** Tasks to complete **
a) From the interview with Sr Eileen, copy everything from "Sr Eileen: I did" down to "in, in Swaziland.".
b) In the interview with Sr Eileen, what helps her in her own private prayer?
c) Go on with the interview with Sr Eileen, picking up after its final line.

** Text **

Interviewer: What are your favourite activities in your spare time?
Sr Eileen: I did read, but now with my eyes, it’s a problem. I do quite a lot of listening to the radio and I have taken up simple knitting of scarves now. And then of course we have this reading group with Sr Mairead, and that’s a great help to just sit and listen. We’ve had very interesting books that we’ve read.
Interviewer: Speak a bit about your ministry that you were involved in, in Swaziland.
Sr Eileen: Well in Swaziland, we were involved with the teachers helping them to upgrade their qualifications, because many of them didn’t have O Levels. They only had up to standard 8 and it was great to see them coming to the classes and doing one or two subjects each year and finally, they upgraded so that they got an increase in their salaries because now they had a matric certificate and also it helped them in their own home teaching. They learnt to do quite a lot in their studies that improved their teaching methods themselves and so the children gained from it as well.
Interviewer: What is your favourite Dominican Saint and how has that saint influenced your life?
Sr Eileen: I would say St Dominic and his methods of prayer. I find the booklet of St Dominic and his ways of praying helps me in my own private prayer.
Interviewer: What are your hopes for the future and for the Dominican Order?
Sr Eileen: Well, my hopes for the future are that I would hold on to the Lord and for the future of our Congregation particularly, I really don’t know what the Lord has in mind, because we are not getting Vocations and we almost feel that we’ll fade out and so I feel there is something new that will arise but what it could be only God knows. Noticing the Vocations from the contemplatives, it could be that we could become more a Contemplative Order. There are many things that we did that others did not do, but now there are opportunities for teaching and getting qualifications and still being a member or else being a contemplative, maybe… I think.

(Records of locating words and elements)
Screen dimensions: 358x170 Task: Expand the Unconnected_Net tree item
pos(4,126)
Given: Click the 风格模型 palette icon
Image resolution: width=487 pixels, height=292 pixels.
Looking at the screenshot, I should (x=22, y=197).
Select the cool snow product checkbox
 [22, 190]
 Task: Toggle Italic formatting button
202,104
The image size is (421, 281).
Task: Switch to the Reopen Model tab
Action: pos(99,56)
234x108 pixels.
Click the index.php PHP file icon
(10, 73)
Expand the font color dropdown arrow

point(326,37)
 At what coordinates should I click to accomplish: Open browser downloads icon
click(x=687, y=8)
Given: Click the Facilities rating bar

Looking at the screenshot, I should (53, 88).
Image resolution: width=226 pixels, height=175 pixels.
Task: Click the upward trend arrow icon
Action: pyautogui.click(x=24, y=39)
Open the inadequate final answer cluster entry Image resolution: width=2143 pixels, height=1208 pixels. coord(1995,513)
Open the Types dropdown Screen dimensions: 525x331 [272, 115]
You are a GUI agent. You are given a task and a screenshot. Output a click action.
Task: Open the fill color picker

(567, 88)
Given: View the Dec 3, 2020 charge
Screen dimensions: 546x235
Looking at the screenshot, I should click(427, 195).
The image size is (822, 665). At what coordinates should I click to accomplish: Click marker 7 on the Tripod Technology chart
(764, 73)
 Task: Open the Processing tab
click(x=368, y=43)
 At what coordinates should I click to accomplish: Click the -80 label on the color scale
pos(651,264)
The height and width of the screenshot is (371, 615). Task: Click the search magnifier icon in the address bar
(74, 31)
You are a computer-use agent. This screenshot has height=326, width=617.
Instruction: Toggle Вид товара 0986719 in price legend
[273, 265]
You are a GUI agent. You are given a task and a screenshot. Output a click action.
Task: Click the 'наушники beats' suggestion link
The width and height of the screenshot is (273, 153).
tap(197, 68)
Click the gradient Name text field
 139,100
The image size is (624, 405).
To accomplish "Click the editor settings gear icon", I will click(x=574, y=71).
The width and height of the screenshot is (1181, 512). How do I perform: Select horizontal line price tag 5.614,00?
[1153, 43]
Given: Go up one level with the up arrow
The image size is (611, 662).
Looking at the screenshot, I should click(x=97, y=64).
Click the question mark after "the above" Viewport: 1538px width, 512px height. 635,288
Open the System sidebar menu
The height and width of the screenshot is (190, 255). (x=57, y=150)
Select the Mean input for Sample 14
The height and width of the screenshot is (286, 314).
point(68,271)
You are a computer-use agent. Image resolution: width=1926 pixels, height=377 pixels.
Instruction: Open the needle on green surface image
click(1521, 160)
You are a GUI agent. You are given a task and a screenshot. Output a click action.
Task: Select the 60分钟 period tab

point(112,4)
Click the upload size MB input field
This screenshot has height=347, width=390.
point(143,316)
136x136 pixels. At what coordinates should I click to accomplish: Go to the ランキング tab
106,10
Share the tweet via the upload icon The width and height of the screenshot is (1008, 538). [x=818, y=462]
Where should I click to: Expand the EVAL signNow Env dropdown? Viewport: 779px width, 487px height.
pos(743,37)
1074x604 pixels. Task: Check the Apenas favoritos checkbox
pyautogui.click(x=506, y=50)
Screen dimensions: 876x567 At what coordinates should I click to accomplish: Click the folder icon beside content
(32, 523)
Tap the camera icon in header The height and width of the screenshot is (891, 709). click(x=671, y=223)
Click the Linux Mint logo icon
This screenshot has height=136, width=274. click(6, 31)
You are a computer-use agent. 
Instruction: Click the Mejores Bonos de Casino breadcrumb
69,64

** Per-task outputs **
a)
Sr Eileen: I did read, but now with my eyes, it’s a problem. I do quite a lot of listening to the radio and I have taken up simple knitting of scarves now. And then of course we have this reading group with Sr Mairead, and that’s a great help to just sit and listen. We’ve had very interesting books that we’ve read.
Interviewer: Speak a bit about your ministry that you were involved in, in Swaziland.

b) The booklet of St Dominic and his ways of praying.

c)
Interviewer: So your journey to Dominican Sisterhood was meaningful for you?
Sr Eileen: Yes it was very meaningful and it was good to be able to help others hopefully in their own journey to God and hopefully in their life’s journey.
Interviewer: What words of wisdom can you impart to young women who might aspire to the Dominican Call during the 800th Jubilee Year of the Order?
Sr Eileen: Well it would be a great act of faith I would say for a young person to enter looking at the age of the Sisters, but it would be a way of bringing in hopefully a new way of living Dominican life with their experience of the world and all the technology that goes on that it could be a way of bringing new life into our Congregation.
Interviewer: What kind of young woman would you say would fit into our Dominican charism and would you encourage her to give it a try?
Sr Eileen: Certainly not straight from school. Perhaps a young woman in her early 30’s who has already had experience in the world, has worked, has been active in parish work and will come with skills that would help to bring new life into the Congregation. Yes, I would definitely encourage a young woman to try her Vocation.
Interviewer: Thank you Sr Eileen for giving of your time and sharing your story with us.
Sr Eileen: It is a great pleasure. Thank you. God bless.